======== Fragmento del texto
Paramilitares agreden a obispos y sacerdotes de Nicaragua

La Arquidiócesis de Managua (Nicaragua) denunció que paramilitares y simpatizantes del Gobierno de Daniel Ortega agredieron física y verbalmente a obispos y sacerdotes mientras realizaban una visita pastoral en el departamento de Carazo, al sur de la capital.

“Condenable y repudiable el hecho cobarde de agredir a obispos, al nuncio y sacerdotes por personas afines del gobierno y paramilitares”, expresó la Arquidiócesis de Managua en un comunicado emitido este 9 de julio.

El ataque ocurrió cerca del mediodía en la Basílica Menor de San Sebastián de la ciudad de Diriamba. Entre los afectados se encuentran el Arzobispo de Managua, Cardenal Leopoldo José Brenes; el Obispo Auxiliar de Managua, Mons. Silvio José Báez; y el Nuncio Apostólico, Mons. Waldemar Somertag.

En las imágenes difundidas por los medios de comunicación y las redes sociales se observan los actos de violencia y las heridas infligidas a los miembros del clero.

Los obispos viajaron a Diriamba -en el sur del país- luego que el domingo 8 al menos 14 personas fueran asesinadas durante las represiones cometidas por policías antimotines y paramilitares contra las manifestantes.

Las víctimas pertenecían a las ciudades de Matagalpa, Jinotepe, Diriamba y León, donde la población civil fue atacada nuevamente.

La Conferencia Episcopal de Nicaragua (CEN) también se pronunció este 9 de julio para repudiar “profundamente” la agresión contra obispos y sacerdotes. “La delegación cumplía la misión de Jesucristo, estar al lado del pueblo sufriente, una visita pastoral a sacerdotes y fieles de la zona de Carazo, víctima de policías, paramilitares y turbas produciendo muerte y dolor”, señaló.
================
======== Material proporcionado
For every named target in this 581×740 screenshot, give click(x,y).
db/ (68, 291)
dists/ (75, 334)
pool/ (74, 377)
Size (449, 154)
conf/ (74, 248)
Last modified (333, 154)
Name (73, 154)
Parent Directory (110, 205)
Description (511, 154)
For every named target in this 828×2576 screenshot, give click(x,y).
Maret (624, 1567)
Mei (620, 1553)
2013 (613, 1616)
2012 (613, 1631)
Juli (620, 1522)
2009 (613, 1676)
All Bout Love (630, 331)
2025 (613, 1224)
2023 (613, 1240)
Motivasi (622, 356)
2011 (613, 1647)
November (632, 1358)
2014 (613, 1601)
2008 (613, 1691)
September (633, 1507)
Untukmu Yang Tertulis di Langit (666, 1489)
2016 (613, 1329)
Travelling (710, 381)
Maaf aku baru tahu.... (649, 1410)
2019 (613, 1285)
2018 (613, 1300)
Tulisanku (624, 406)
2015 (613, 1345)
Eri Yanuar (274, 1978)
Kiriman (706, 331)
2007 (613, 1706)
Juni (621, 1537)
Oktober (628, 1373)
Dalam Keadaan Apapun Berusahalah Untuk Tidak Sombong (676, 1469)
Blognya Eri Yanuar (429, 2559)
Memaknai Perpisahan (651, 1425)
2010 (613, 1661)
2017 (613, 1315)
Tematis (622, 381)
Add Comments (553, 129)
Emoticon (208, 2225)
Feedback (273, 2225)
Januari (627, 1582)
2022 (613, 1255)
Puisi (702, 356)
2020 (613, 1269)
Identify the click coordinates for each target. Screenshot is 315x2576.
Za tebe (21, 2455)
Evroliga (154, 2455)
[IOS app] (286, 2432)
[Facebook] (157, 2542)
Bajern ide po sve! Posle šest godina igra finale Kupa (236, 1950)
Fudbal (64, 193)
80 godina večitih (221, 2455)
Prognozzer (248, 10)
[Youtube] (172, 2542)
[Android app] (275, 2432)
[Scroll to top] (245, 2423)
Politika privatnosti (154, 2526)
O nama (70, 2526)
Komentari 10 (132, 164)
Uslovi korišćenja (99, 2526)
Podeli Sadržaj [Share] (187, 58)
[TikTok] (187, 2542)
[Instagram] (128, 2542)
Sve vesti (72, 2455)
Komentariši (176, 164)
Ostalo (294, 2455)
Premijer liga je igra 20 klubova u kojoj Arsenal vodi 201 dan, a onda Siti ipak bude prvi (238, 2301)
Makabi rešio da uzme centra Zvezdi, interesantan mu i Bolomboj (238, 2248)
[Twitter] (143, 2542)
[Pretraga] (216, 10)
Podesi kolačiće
================
[Instrucciones]
- 1) Según el texto sobre la agresión al clero en Nicaragua, ¿a qué ciudades pertenecían las víctimas? Nómbralas todas.
- 2) Repite sin cambios la parte del texto sobre la agresión al clero en Nicaragua que va de "La Arquidiócesis de Managua (Nicaragua)" a "9 de julio.".

[Soluciones]
- 1) Matagalpa, Jinotepe, Diriamba y León.

- 2)
La Arquidiócesis de Managua (Nicaragua) denunció que paramilitares y simpatizantes del Gobierno de Daniel Ortega agredieron física y verbalmente a obispos y sacerdotes mientras realizaban una visita pastoral en el departamento de Carazo, al sur de la capital.

“Condenable y repudiable el hecho cobarde de agredir a obispos, al nuncio y sacerdotes por personas afines del gobierno y paramilitares”, expresó la Arquidiócesis de Managua en un comunicado emitido este 9 de julio.